When error arises in a criminal prosecution from a violation of the defendant’s rights under the United States Constitution, federal law requires reversal of the defendant’s conviction unless the government shows that the error is harmless beyond a reasonable doubt. Chapman v. California, 386 U.S. 18, 23-24, 87 S.Ct. 824, 827-28, 17 L.Ed.2d 705, 710-11 (1967). But the states are free to apply their own harmless-error rules when an error does not violate a defendant’s federal constitutional rights. Love, 457 P.2d at 631.

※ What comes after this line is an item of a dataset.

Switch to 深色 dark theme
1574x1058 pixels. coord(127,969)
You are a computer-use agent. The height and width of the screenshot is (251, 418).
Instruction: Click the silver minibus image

The question, then, is whether a criminal defendant has a federal constitutional right to require the exclusion of illegally obtained evidence from a grand jury proceeding. “Although the Supreme Court has not answered this precise question, there is little doubt from the manner in which the Court has dealt with very similar issues that the answer is no.” Wayne R. LaFave, Search and Seizure: A Treatise on the Fourth Amendment (3rd ed. 1996), § 1.6(c), Vol. 1, p. 163. See United States v. Calandra, 414 U.S. 338, 94 S.Ct. 613, 38 L.Ed.2d 561 (1974) (indicating that a defendant is not entitled to challenge an indictment on the ground that the grand jury heard evidence obtained in violation of the Fourth Amendment); United States v. Blue, 384 U.S. 251, 86 S.Ct. 1416, 16 L.Ed.2d 510 (1966) (indicating that a defendant is not entitled to challenge an indictment on the ground that the grand jury heard evidence obtained in violation of the Fifth Amendment privilege against self-incrimination); Lawn v. United States, 355 U.S. 339, 78 S.Ct. 311, 2 L.Ed.2d 321 (1958) (indicating the same). See also Costello v. United States, 350 U.S. 359, 76 S.Ct. 406, 100 L.Ed. 397 (1956) (upholding an indictment based entirely on hearsay evidence against a challenge under the confrontation clause of the Fifth Amendment).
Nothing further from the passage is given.